─── EXTRACTED TEXT ───

But in the lead-up to the 2023 tournament, Lucas was experiencing flare-ups of his Crohn’s disease, which made it difficult for him to be on the sidelines with the team as an assistant coach. Lucas refuses to miss a game, but to make sure he was healthy in 2024, the team pulled out of the ECBL this season.

“We decided to take off from our ECBL regular season to focus on TBT, but to also make sure my health is in a spot where I feel like that now, my health is in probably the best spot it’s been since we started this team, to the point where I feel comfortable that my health won’t be an issue, hopefully, come TBT,” Lucas said. “I’m glad we took that year off and work through, got to see the right doctors, got to see the right people who could help so that I can now focus more on my health and focus on winning basketball games.”

That move paid off — Red Rose Thunder officially are in the TBT. Their management team doesn’t look like most TBT squads, but Malin said that’s their biggest strength.

“I don’t think I can work with anybody better than Lucas,” Malin said. “It’s not just because he’s my son. His disabilities are not really a disability to me, he’s starting to use it as his strength. He’s so organized and so focused and so able to do everything one step at a time. We worked a lot on his social skills, which when he was younger was his hardest part, but because we worked on things, we can step away from our roles of mother and son. When we’re running basketball, he would never refer to me as Mom. It’s always Coach. The lines, they don’t really cross. We work really well, and we are very professional when we’re working with the team. At home, we have the same issues as any other family, but I think we’re very strong because we have that bond, and there’s an understanding that most GMs and coaches wouldn’t have.”

───

> **ASSIGNMENT 1**: In the Red Rose Thunder passage, rewrite everything from "That move paid" down to "their biggest strength.", changing "biggest strength" to "greatest asset".
> **ASSIGNMENT 2**: According to the Red Rose Thunder passage, what illness caused Lucas's flare-ups in the lead-up to the 2023 tournament?
> **ASSIGNMENT 3**: Name every quality that Malin ascribes to Lucas in the Red Rose Thunder passage's sentence beginning "He's so organized".

─── DATA FOR REVIEW ───

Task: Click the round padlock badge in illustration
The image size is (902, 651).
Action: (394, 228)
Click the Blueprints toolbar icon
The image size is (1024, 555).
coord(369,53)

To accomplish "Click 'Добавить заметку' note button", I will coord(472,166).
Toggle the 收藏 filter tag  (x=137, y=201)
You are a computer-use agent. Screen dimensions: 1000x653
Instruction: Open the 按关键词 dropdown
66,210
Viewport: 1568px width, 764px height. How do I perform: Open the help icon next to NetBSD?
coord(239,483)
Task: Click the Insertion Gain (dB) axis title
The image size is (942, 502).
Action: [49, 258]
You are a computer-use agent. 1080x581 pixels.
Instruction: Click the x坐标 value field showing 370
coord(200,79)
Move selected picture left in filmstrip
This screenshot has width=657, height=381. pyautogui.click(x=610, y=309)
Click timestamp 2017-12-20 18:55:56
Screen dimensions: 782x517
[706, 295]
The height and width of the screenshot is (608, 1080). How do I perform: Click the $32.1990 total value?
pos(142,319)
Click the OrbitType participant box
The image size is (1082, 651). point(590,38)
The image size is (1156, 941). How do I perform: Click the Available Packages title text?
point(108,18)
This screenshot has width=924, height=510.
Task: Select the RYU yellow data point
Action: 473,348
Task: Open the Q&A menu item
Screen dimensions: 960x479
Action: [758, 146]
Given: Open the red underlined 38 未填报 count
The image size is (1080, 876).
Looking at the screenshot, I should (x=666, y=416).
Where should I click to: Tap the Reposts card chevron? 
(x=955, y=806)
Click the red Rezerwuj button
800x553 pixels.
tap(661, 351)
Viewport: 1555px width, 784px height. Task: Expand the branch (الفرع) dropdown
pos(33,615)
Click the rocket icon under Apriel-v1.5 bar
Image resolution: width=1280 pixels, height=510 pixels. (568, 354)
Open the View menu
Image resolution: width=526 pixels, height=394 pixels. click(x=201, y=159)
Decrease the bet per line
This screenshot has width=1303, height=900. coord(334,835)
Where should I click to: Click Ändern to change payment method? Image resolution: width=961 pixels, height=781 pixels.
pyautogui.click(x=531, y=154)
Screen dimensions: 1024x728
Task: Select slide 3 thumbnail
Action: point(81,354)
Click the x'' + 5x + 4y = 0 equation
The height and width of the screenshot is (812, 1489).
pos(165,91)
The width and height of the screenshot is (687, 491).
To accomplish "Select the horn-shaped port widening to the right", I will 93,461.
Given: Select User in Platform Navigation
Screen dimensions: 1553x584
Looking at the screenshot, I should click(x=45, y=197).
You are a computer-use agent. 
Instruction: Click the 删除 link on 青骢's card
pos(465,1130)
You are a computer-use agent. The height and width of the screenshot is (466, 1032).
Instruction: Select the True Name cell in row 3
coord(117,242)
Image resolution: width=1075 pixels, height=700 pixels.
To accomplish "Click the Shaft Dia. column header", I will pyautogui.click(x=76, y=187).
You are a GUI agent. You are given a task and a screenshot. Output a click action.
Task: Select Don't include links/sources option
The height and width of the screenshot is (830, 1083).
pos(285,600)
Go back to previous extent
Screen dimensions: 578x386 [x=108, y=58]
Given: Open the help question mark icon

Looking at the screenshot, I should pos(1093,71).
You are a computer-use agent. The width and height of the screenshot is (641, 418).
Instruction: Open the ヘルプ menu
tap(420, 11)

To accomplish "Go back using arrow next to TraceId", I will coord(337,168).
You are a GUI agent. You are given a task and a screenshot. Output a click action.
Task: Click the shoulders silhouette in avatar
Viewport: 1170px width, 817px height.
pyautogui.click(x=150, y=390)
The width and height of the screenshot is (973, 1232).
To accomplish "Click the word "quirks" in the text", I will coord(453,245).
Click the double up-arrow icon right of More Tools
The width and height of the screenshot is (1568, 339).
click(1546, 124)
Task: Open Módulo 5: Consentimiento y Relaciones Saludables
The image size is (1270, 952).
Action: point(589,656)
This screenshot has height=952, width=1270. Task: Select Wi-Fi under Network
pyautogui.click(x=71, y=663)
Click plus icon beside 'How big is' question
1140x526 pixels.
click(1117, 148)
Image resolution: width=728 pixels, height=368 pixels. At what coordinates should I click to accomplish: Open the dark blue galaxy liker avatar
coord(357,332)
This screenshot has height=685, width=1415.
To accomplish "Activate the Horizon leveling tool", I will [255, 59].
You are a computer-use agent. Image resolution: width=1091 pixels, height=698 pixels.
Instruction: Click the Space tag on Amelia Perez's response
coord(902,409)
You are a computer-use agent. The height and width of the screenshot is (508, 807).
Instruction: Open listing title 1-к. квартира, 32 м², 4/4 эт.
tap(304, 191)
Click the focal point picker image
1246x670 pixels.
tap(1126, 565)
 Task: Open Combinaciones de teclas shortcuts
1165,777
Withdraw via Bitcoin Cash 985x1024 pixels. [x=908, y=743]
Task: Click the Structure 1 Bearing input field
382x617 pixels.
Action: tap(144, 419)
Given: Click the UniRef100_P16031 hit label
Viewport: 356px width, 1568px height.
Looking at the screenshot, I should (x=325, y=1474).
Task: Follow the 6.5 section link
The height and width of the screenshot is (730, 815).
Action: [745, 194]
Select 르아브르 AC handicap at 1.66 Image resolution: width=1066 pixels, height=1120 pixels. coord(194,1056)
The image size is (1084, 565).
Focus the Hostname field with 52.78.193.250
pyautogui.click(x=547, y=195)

───

> **TASK SOLUTION 1**:
That move paid off — Red Rose Thunder officially are in the TBT. Their management team doesn’t look like most TBT squads, but Malin said that’s their greatest asset.

> **TASK SOLUTION 2**: Crohn's disease.

> **TASK SOLUTION 3**:
- Organized
- Focused
- Able to do everything one step at a time